**What is being asked**:
Print the items below exactly as they appear, each on its own line.

**Given data**:
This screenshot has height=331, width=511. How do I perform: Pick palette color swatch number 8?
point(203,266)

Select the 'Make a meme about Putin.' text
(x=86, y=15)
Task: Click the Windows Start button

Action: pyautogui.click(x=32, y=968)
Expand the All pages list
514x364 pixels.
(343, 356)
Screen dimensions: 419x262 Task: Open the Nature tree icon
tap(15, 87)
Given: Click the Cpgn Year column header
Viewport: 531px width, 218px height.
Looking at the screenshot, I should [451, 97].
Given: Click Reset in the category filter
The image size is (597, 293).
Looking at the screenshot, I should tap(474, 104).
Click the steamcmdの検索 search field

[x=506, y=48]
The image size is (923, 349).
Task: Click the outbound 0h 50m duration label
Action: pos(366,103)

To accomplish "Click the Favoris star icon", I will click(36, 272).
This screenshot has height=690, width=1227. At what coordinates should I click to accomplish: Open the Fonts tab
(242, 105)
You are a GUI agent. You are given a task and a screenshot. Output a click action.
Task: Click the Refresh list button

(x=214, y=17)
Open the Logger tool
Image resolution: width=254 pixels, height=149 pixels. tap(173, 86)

**Completed exercise**:
This screenshot has height=331, width=511. How do I perform: Pick palette color swatch number 8?
point(203,266)

Select the 'Make a meme about Putin.' text
(x=86, y=15)
Task: Click the Windows Start button

Action: pyautogui.click(x=32, y=968)
Expand the All pages list
514x364 pixels.
(343, 356)
Screen dimensions: 419x262 Task: Open the Nature tree icon
tap(15, 87)
Given: Click the Cpgn Year column header
Viewport: 531px width, 218px height.
Looking at the screenshot, I should [451, 97].
Given: Click Reset in the category filter
The image size is (597, 293).
Looking at the screenshot, I should tap(474, 104).
Click the steamcmdの検索 search field

[x=506, y=48]
The image size is (923, 349).
Task: Click the outbound 0h 50m duration label
Action: pos(366,103)

To accomplish "Click the Favoris star icon", I will click(36, 272).
This screenshot has height=690, width=1227. At what coordinates should I click to accomplish: Open the Fonts tab
(242, 105)
You are a GUI agent. You are given a task and a screenshot. Output a click action.
Task: Click the Refresh list button

(x=214, y=17)
Open the Logger tool
Image resolution: width=254 pixels, height=149 pixels. tap(173, 86)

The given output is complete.